How do I detect duplicates?

flossie
Posts: 23
Joined: 08 May 12 10:25
Location: Christchurch, New Zealand

How do I detect duplicates?

Post by flossie » 15 Nov 13 10:26

Hi folks

I'm wondering if there's a nice easy way looking me right in the face to detect duplicates?

I've had to reimport a bunch of images a few times due to accidentally assigning the wrong renaming profile to them. It would be GREAT if I could easily clean up my mess.

Thanks!
Laura.

Hert
Posts: 21124
Joined: 13 Sep 03 7:24

Re: How do I detect duplicates?

Post by Hert » 15 Nov 13 13:00

Hi Laura,

I figured that it would be simple for me to script something together, but then I ran into a limitation. So I have released a minor update that gives the scripter a few more instruments to work with databases.

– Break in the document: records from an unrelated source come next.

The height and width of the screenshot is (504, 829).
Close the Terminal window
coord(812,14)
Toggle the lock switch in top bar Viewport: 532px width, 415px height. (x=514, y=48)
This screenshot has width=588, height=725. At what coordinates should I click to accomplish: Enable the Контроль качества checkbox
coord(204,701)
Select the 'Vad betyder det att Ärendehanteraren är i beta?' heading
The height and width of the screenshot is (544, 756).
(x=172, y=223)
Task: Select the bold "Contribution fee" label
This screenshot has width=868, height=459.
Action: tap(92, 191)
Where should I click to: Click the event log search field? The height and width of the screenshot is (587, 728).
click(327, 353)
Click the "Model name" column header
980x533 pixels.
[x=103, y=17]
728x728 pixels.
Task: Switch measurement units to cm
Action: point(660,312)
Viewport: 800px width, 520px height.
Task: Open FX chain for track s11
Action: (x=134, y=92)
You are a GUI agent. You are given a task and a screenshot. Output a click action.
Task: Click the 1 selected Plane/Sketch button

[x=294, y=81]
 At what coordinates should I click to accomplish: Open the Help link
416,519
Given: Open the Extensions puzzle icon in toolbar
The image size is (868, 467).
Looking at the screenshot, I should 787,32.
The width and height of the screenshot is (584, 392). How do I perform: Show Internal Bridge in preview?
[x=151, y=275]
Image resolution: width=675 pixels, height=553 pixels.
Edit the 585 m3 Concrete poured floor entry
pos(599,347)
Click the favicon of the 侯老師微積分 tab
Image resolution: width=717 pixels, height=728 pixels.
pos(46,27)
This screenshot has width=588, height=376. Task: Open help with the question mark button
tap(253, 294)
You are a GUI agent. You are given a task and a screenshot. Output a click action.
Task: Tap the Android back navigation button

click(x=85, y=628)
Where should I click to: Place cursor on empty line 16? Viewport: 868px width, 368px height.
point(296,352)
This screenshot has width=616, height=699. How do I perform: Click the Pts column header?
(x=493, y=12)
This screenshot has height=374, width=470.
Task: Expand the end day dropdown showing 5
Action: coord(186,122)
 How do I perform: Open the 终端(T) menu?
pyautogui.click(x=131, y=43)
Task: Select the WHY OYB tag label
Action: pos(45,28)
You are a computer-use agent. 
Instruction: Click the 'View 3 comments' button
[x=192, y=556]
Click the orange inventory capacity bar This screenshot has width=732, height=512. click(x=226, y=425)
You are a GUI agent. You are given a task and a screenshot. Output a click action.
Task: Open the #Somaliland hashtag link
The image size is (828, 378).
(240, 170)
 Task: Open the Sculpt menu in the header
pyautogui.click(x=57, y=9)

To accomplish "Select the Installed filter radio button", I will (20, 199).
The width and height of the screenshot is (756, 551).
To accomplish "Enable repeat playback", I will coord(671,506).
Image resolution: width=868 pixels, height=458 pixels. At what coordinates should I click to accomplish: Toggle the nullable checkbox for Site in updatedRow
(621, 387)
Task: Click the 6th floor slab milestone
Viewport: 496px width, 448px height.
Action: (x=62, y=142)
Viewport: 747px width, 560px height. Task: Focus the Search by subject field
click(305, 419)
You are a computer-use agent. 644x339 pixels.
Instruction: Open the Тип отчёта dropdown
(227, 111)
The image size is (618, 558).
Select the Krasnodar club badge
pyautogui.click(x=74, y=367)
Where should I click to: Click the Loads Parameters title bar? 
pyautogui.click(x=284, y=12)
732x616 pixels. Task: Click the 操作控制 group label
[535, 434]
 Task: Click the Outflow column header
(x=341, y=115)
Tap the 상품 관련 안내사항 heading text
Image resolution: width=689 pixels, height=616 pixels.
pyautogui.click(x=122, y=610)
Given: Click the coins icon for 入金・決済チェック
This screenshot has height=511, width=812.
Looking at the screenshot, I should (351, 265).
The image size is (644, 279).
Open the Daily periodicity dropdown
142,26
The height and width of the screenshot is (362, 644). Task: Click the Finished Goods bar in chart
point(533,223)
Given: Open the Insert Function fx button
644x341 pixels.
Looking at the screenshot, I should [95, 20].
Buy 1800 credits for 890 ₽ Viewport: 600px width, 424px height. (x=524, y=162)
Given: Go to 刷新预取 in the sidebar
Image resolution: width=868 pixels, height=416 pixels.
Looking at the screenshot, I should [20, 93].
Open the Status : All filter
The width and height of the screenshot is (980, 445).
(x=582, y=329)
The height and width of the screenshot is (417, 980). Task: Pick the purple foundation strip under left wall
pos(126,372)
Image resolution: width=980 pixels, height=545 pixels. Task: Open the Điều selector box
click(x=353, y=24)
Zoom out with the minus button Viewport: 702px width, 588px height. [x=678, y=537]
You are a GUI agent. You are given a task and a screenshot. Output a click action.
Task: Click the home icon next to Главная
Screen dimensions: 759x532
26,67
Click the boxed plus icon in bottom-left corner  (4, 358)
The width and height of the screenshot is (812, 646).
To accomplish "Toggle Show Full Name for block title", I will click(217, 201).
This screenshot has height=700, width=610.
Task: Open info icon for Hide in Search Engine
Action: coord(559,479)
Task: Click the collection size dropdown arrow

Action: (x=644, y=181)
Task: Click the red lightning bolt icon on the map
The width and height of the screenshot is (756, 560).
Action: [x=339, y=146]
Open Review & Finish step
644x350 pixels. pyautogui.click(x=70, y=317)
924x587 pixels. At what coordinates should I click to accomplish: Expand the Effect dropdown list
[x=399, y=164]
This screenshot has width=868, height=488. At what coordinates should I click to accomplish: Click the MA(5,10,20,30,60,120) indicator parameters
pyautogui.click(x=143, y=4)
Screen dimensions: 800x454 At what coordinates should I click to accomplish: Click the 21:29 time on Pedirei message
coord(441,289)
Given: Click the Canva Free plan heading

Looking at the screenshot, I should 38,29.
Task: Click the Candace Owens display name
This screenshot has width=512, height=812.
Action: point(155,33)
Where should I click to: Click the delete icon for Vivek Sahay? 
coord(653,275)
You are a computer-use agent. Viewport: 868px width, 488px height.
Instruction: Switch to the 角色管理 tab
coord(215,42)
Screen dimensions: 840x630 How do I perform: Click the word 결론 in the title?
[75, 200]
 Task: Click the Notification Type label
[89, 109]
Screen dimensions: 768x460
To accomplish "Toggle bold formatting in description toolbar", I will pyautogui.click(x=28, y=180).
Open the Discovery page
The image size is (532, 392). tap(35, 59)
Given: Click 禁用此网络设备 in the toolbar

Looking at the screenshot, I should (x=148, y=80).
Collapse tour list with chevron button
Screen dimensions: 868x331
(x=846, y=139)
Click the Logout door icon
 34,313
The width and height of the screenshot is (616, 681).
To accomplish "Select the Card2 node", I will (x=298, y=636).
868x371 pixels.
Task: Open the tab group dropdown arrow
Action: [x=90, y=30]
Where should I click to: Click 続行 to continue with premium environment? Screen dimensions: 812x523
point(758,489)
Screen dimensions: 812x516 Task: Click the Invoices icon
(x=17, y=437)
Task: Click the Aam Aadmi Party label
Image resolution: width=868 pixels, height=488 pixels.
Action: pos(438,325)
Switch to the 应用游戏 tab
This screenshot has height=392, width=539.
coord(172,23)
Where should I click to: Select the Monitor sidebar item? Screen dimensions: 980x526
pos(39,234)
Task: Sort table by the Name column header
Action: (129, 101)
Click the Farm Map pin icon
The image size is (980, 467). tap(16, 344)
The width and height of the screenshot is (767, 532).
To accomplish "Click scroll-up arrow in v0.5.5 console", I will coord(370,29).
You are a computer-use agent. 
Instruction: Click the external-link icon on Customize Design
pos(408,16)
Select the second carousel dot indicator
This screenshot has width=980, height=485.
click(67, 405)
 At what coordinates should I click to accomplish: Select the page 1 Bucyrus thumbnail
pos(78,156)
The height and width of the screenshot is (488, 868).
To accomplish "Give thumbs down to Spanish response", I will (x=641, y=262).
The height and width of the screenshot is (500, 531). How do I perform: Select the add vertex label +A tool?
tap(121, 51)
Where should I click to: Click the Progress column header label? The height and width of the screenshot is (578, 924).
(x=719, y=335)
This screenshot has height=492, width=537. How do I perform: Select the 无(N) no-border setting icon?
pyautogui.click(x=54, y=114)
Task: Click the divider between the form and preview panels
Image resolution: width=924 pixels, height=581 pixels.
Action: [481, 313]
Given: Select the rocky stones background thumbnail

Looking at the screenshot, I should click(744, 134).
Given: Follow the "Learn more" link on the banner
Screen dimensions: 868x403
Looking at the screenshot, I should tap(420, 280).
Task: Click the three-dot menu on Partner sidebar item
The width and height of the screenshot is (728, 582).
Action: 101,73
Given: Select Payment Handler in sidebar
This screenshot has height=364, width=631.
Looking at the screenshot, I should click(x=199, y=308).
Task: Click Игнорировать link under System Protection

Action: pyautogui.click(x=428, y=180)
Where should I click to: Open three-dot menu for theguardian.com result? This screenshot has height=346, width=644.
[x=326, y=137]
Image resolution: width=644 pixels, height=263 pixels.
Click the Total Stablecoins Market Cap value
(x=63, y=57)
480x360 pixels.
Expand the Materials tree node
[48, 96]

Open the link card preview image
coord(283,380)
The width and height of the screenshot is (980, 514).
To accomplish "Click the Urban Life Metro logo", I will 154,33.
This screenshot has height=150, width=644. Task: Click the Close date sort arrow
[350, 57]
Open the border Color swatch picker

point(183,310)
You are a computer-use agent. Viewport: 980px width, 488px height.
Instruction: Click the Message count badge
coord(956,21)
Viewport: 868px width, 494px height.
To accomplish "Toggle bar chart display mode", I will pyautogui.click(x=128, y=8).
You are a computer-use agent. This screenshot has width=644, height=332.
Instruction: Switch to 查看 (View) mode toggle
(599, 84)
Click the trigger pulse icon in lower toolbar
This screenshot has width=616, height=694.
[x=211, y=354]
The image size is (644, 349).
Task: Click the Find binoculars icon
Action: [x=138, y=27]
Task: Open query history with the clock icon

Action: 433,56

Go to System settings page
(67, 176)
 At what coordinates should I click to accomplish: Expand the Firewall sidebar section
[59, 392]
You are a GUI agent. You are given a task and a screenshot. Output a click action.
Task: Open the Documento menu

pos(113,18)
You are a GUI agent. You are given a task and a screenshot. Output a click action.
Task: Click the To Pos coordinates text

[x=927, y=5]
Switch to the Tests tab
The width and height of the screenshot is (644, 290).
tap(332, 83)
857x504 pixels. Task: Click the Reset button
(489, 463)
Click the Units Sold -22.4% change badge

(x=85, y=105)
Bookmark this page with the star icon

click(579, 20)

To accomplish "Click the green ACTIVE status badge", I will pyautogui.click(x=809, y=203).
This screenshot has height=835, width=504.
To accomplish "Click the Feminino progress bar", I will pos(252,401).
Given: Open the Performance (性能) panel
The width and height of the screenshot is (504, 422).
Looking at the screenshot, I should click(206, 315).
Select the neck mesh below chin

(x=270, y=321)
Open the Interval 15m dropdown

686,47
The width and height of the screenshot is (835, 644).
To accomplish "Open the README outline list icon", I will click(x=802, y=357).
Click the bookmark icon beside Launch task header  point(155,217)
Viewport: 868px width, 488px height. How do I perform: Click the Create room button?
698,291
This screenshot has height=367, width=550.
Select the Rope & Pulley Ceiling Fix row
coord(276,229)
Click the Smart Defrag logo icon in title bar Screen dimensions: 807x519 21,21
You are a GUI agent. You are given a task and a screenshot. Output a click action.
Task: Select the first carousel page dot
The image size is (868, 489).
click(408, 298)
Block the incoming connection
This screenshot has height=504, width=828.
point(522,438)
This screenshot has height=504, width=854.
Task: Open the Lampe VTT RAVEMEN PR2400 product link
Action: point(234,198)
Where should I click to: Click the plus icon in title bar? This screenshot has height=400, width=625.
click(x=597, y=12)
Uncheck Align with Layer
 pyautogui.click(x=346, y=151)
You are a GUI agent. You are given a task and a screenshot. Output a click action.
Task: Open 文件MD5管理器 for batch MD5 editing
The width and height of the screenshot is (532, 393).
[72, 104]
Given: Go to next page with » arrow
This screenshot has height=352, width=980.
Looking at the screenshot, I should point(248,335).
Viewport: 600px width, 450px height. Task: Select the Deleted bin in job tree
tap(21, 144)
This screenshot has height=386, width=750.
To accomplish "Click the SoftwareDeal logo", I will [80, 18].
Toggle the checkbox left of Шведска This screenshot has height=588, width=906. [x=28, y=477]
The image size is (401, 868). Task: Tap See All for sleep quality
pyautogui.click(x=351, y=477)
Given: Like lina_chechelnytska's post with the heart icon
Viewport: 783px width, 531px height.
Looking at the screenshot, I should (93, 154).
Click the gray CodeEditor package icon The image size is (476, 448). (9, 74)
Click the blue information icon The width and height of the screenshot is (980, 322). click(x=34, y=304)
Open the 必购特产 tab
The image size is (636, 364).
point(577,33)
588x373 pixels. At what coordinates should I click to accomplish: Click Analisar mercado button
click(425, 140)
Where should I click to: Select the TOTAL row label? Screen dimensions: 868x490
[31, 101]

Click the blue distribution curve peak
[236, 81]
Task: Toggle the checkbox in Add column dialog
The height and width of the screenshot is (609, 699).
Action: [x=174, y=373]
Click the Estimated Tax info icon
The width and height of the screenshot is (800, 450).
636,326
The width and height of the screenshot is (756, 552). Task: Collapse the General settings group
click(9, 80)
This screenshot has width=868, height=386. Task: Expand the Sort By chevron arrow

Attached is a script that will give you duplicates, based on the FileSize. That may give a few mis-hits in the rare case where you have different file with exact the same file size.

BUT: first upgrade to build 177. The script won't run without that update. You can download the 177 update from the website or your Control Panel at https://cp.idimager.com

After installing build 177, run the attached script by saving it and the open it in Tools -> Scripter. There click the run button to execute the script.

Hope that helps

Hert
Attachments
laura.psc
(2.87 KiB) Downloaded 135 times
This is a User-to-User forum which means that users post questions here for other users.
Feature requests, change suggestions, or bugs can be logged in the ticketing system

David Grundy
Posts: 326
Joined: 13 May 07 16:40
Location: Hong Kong

Re: How do I detect duplicates?

Post by David Grundy » 15 Nov 13 15:03

** OT **

Gosh. I'm kinda hoping that Laura will now say that she has many Raw files all the same size, and we'll see some other weird scripts (although I admit I can't see how to use any part of this one in a more general context!)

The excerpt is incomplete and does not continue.